Ein metallischer Geruch der Überraschung reizte meine Nase als Hijac und Hrrovr verstummten. Der Karjkaner konzentrierte sich voll auf den Hauptschirm, und ich konnte ihm sein Erstaunen nicht verübeln. Mir ging es ähnlich. „Ich schätze die Offenheit, Verano se Kajll." Meine Gehirnlappen arbeiteten auf Hochtouren. Wie weit konnte ich diesem Mann vertrauen? „Was möchtest du von uns?"

„Veran, bitte, unter alten Freunden." Er schaute mich mit dem gleichen atemberaubenden Lächeln an wie damals, vor so vielen Jahren. Und ich spürte wieder das unbändige Verlangen, etwas Dummes zu tun, nur um weiter im Fokus dieses Lächelns zu stehen.
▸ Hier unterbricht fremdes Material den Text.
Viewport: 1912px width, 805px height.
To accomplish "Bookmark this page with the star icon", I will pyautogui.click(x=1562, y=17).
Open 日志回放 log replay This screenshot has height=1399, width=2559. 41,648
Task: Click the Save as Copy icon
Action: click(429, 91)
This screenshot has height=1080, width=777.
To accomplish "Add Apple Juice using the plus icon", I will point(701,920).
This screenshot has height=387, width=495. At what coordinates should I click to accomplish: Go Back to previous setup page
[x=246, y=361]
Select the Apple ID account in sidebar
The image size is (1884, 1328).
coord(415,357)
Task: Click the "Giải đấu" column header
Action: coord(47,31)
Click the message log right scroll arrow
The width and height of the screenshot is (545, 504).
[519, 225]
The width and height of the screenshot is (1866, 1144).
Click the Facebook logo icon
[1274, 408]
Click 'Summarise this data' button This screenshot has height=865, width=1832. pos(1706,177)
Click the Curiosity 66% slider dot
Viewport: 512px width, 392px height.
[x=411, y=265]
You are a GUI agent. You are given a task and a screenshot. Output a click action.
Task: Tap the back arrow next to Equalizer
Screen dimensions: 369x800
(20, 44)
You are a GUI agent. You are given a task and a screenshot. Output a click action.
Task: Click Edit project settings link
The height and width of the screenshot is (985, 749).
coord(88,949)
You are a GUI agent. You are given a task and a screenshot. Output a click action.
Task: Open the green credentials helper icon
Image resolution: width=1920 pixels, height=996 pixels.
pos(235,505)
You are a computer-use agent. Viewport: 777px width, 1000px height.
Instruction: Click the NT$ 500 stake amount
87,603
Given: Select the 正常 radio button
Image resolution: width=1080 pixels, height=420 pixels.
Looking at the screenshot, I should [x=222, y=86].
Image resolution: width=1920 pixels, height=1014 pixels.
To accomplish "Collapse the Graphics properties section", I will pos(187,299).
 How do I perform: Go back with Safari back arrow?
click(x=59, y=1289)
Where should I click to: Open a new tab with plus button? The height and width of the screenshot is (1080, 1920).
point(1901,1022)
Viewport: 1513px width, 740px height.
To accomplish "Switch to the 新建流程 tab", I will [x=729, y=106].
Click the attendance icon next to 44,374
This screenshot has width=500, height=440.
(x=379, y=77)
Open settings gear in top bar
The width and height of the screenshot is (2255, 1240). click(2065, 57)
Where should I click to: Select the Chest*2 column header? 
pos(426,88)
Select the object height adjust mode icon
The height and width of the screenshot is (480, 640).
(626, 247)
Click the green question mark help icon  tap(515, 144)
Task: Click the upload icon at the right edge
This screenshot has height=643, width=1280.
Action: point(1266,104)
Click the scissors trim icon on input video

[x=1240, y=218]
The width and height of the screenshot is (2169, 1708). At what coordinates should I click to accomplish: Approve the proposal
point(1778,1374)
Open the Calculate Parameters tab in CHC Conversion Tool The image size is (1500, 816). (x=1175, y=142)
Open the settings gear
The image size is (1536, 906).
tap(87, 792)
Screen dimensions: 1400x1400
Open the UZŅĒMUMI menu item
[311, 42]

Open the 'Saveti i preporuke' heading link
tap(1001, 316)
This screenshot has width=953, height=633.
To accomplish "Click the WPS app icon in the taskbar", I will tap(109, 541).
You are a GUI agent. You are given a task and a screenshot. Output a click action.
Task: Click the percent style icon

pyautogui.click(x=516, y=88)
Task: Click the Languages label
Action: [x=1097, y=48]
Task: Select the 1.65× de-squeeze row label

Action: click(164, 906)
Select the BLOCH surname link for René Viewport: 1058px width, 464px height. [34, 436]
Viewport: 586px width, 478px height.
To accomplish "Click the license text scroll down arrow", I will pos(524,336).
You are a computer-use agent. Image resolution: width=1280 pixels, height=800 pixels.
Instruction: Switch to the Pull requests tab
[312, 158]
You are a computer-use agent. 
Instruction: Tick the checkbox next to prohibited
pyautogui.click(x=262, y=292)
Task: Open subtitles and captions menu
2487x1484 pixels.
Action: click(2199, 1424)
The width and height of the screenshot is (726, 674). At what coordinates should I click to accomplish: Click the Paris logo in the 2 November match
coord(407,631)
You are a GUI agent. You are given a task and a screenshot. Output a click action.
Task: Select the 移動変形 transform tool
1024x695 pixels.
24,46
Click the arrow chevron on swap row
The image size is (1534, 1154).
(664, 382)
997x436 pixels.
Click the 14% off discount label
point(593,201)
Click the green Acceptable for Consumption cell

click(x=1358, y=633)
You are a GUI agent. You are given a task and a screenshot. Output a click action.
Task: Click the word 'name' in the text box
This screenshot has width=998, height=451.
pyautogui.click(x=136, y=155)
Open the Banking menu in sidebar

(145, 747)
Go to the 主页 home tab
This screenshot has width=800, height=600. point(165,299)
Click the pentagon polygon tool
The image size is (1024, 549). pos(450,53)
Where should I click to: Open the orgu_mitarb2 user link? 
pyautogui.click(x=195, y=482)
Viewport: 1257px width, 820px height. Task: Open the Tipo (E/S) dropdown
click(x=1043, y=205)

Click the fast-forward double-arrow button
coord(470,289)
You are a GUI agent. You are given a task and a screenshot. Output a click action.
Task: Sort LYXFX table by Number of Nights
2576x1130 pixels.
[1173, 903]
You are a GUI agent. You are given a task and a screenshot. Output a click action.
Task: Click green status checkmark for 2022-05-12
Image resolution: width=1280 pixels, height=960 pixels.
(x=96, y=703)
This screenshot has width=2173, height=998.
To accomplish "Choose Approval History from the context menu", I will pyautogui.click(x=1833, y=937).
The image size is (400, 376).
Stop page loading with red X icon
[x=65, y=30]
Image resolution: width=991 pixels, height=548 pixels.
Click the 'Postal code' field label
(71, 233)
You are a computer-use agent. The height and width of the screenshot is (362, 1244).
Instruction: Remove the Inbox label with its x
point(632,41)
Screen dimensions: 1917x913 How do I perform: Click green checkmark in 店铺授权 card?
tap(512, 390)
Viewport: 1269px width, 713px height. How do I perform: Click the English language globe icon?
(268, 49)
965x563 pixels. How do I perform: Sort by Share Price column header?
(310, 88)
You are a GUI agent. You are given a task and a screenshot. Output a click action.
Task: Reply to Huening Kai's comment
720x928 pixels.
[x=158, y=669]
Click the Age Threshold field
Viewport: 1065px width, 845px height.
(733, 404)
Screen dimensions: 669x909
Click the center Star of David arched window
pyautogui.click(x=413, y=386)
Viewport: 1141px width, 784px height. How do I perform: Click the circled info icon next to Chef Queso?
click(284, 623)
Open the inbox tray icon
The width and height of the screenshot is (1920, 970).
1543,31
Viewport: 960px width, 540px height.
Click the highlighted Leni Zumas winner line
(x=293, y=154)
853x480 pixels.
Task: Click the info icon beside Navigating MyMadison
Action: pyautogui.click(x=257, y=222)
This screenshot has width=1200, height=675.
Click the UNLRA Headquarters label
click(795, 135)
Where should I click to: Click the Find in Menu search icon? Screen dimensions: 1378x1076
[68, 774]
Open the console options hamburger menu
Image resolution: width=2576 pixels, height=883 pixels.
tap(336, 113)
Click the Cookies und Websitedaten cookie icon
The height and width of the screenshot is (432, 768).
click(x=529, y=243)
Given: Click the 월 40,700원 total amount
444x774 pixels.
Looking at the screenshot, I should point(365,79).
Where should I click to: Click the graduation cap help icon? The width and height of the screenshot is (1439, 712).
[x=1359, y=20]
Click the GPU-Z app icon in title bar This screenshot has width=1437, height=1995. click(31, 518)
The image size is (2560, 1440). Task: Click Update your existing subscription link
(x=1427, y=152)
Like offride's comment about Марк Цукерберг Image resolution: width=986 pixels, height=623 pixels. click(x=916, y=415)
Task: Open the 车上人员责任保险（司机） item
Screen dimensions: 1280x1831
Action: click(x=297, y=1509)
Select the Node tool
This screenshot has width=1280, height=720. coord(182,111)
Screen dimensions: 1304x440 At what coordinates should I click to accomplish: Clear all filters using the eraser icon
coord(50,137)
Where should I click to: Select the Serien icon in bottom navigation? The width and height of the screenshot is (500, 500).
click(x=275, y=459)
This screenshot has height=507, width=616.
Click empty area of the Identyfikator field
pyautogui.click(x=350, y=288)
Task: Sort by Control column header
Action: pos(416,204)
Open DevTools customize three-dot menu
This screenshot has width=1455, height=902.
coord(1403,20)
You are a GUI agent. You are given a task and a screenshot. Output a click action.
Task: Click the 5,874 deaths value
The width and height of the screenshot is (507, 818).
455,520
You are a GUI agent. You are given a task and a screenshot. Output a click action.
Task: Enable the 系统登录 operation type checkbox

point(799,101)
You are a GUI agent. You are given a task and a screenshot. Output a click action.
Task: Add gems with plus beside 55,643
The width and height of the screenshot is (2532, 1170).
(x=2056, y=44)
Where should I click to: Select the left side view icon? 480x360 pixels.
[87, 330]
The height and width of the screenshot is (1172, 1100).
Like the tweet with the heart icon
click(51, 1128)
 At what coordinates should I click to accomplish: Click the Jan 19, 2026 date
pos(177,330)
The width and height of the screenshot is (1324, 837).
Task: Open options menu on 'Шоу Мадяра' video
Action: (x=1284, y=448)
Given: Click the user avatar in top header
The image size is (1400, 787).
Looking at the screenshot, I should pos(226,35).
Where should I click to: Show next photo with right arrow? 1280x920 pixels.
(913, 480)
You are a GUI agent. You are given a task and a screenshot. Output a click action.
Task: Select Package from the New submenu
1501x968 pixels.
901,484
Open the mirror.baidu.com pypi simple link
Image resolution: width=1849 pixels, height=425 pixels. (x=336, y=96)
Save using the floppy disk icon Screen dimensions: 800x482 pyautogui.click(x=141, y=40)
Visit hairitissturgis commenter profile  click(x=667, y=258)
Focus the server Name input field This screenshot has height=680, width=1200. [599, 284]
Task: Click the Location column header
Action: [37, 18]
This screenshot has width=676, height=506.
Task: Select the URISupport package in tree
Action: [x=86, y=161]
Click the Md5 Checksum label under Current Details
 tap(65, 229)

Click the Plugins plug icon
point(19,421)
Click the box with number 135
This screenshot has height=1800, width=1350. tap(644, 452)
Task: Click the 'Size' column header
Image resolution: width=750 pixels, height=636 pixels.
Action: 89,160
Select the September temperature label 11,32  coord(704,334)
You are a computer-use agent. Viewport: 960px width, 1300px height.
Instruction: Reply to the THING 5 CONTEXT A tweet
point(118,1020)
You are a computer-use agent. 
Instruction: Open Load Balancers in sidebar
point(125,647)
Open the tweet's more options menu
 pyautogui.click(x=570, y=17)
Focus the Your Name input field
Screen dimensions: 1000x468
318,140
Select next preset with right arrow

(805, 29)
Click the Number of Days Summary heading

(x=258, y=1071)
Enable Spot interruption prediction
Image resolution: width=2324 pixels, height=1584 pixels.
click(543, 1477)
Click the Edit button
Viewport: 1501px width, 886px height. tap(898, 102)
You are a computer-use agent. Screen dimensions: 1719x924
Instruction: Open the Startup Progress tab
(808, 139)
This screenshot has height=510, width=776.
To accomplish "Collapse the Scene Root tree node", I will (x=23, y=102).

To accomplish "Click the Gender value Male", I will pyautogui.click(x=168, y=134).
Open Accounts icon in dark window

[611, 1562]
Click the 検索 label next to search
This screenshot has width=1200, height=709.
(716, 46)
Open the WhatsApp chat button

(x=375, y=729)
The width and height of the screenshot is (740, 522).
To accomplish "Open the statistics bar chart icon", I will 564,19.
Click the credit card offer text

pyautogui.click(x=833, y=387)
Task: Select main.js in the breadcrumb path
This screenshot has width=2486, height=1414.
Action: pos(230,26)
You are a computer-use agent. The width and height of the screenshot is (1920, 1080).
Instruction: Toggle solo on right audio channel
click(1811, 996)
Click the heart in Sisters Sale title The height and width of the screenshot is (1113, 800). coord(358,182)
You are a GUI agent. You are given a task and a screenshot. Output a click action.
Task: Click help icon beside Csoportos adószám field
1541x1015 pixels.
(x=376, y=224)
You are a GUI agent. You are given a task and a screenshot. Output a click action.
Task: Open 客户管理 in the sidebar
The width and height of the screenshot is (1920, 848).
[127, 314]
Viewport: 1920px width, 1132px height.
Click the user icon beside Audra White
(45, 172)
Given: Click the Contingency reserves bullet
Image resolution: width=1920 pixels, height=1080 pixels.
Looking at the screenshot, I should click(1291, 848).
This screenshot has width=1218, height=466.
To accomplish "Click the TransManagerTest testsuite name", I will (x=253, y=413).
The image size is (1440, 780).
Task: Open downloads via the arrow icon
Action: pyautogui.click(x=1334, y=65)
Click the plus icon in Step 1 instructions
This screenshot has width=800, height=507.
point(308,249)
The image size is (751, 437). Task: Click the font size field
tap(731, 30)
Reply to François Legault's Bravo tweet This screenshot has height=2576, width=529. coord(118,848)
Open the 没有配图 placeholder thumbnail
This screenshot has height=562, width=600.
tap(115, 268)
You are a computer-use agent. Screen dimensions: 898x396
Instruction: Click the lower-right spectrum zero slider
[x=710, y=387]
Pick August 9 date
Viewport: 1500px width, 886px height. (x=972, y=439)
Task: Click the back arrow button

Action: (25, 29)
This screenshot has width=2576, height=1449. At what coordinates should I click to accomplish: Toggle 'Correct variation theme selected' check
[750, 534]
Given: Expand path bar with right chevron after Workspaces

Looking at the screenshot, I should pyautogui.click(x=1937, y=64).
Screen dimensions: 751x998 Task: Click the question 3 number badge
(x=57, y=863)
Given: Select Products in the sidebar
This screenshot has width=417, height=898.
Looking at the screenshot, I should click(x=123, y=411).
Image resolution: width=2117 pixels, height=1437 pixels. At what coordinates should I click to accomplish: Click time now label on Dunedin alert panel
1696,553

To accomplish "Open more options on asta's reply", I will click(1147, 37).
„Also gut, Veran. Meine Freunde nennen mich Kali." Ich betonte das Wort Freunde, was mir ein weiteres strahlendes Lächeln einbrachte. Und damit wurde die Versuchung zu groß. „Nun, allerdings verzichten die meisten meiner Freunde darauf, auf mein Schiff zu schießen, sobald es auf ihrem Schirm auftaucht."

Das Lächeln verblasste. „Verzeih, Kali. Ich habe meines Wissens nie auf dich oder dein Schiff geschossen und auch nicht die Absicht, noch damit anzufangen. Das war der bevorzugte Zeitvertrieb meines Onkels." Er zwinkerte, und ein neues Lächeln kräuselte seine Lippen. „Du hättest damals nicht auf sein Auge zielen sollen, meiner Meinung nach. Obwohl der griesgrämige alte Tyrann nichts Besseres verdient hatte."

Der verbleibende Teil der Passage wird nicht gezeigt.